** Text under study follows **

Last night after I put the children to bed, I felt like I was on sensory over load. I didn’t want to be touched, everything was too bright, too loud. So I went upstairs, with my book, phones – cell and house phone that’s finally fixed- and I just laid there reading in the silence. I’ve been dealing a lot with headaches lately and I’m not sure what’s going on but my headaches are becoming more frequent and much more severe.
I remember in my early twenties where silence scared me, literally scared the crap out of me, and I always had to have someone there, or TV on, music playing etc. And now that I’m never alone I relish those times of silence where I can actually be alone.
This morning was no exception to my headache. I finally took the boys up with me and laid Jason down in the crib and had John lay down with me. Apparently however he did not nap like I thought he did and instead he reminded me why silence is so lovely to have when the children are tucked into bed, but dangerous when they are awake.
You see my darling two year old decided to scrub the floors with toilet bowl water and a toilet bowl brush. So I had run down stairs and get the bleach spray and the mop and hurry up and mop it up as well. But at least I got some meds in my system to help with the killer headache and I was at least feeling better.
What was super frustrating was I woke up and it seems like the house was completely wrecked from the two larger dogs playing around. Daisy anymore has two modes pouting and missing Daddy, and play fighting with Angel.
I’ve also been dealing with depression rearing its ugly head again. I try to hold myself together the best I can, but there are days where it wins and I feel like crap and cry. There are other days where I’m just like at 50% and just so indifferent or irritable. I’m not sure at this point if my meds need to be upped or changed entirely.

** End of Text under study **
** Collected data follows **

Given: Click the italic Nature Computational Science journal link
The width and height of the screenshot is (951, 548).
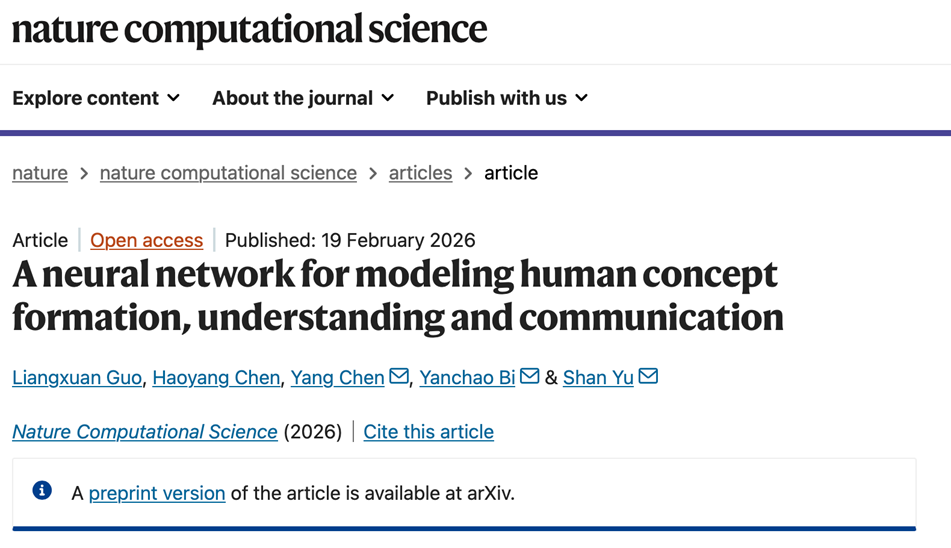Looking at the screenshot, I should click(x=145, y=432).
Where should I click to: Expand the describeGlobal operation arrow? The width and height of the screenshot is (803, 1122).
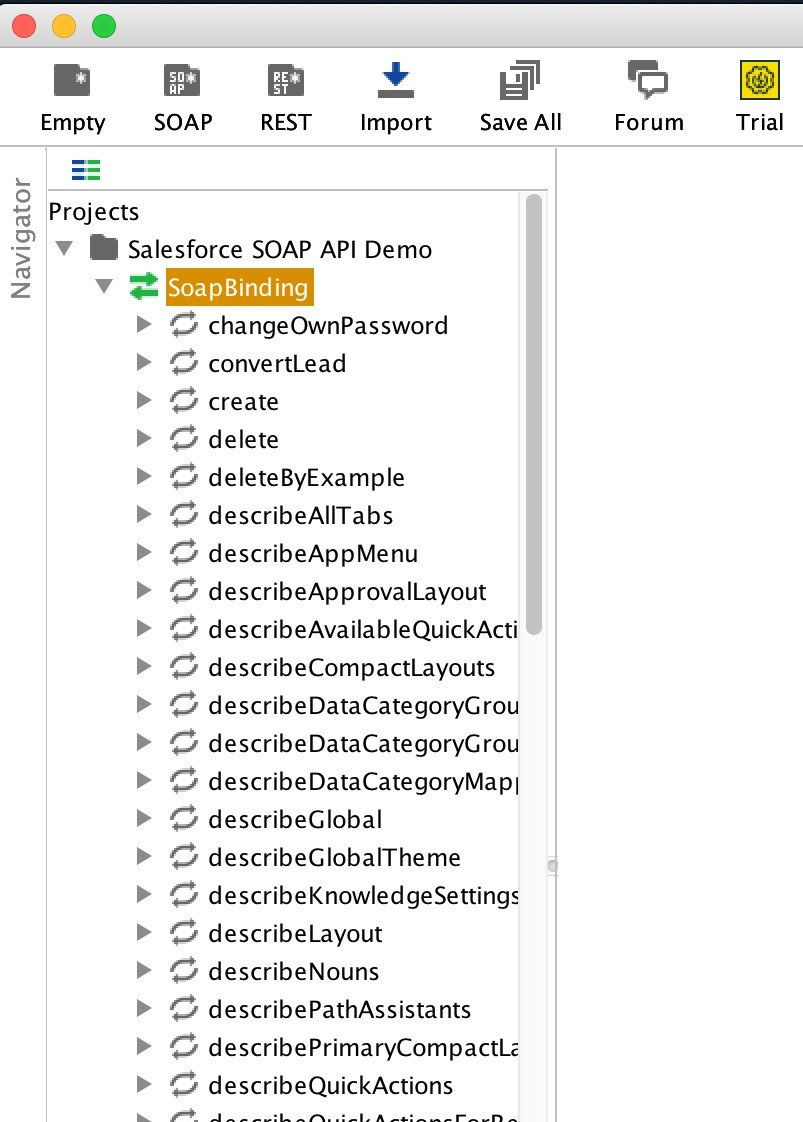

** End of Collected data **

■ Task directions:
Write out, word for word, the portion of the above text on headaches and silence starting at "I remember in" and ending at "actually be alone.".

■ Task answer:
I remember in my early twenties where silence scared me, literally scared the crap out of me, and I always had to have someone there, or TV on, music playing etc. And now that I’m never alone I relish those times of silence where I can actually be alone.